そのような人たちと日本人をつなぐ橋となるために、私は川崎市外国人市民代表者会議に参加しました。市から出ているお知らせを翻訳したり、市が一般公開している資料の内容がきちんと外国籍住民に伝わっているか確認し、必要に応じて改善を提案したりしました。”3期以上活動を継続するには、1期空けなければならない”という規則により、今は1期2年間のお休みをいただいています。


日本があなたのために何ができるかを問うのではなく あなたが日本のために何ができるかを問う

この団体での活動を経て私は「外国籍の人たちには”誰かの力になりたい”という意識を持ってほしい」と願うようになりました。

私たち外国人は「日本に○○をやってほしい」と要求し、それが果たされないと文句を言う傾向にあります。しかし日本は、実際には私たちのために様々なことをしてくれています。それらに応えるべく、ボランティア活動などへの参加を通じて、私たちが今住んでいる地域にお返しをする。そうすれば、母国と異なる環境でも気持ち良く生活を送ることができると思います。
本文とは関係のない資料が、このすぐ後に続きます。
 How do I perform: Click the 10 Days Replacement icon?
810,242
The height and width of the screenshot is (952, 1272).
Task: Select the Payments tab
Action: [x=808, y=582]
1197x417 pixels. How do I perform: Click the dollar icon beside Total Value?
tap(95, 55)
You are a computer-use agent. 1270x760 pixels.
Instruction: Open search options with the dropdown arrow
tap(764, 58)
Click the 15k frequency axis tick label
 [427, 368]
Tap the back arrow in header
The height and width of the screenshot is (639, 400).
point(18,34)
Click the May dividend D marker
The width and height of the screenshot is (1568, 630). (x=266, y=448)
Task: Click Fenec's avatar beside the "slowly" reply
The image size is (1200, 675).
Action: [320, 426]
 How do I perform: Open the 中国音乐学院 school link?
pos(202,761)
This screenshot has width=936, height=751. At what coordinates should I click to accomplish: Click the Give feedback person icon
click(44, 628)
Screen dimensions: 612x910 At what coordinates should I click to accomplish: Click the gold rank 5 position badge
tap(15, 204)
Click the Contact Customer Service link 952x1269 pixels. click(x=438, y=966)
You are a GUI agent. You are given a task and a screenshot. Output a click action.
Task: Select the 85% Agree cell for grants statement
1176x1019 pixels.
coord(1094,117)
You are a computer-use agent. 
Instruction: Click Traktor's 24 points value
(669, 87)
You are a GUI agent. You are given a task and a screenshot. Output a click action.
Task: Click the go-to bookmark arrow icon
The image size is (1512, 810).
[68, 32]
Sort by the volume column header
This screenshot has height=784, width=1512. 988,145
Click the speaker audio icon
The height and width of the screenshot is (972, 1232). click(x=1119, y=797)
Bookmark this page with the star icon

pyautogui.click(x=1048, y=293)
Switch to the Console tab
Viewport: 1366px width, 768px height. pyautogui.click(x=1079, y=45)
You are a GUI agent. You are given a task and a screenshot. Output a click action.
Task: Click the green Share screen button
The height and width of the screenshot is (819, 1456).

私は、自分が好きなサッカーで地域に入り込んでいきました。そのおかげで私の子どもたちは、彼らの父親である私が外国人であっても、虐められることはありませんでした。自分から地域の人々と交われば、彼らも自分に敬意を持って接してくれるようになるものです。

今はまだ、私がコーチをしているチームに外国籍の子どもはいませんが、もしいたら、私は言います。「君は他のみんなと同じだよ」と。そうやって自信を持たせれば、他の子と同じように頑張ってくれるでしょう。それと同時に、他の日本人の子どもたちにも「その子も君たちと同じだよ。君たちの仲間だよ」と伝えたいと思います。


家族を愛そう

最近はコロナウィルスのために母国への帰省ができずにいますが、以前は3年に1回必ず私の家族全員で帰国していました。それは両親が生きている間に少しでも楽しませてあげたいからです。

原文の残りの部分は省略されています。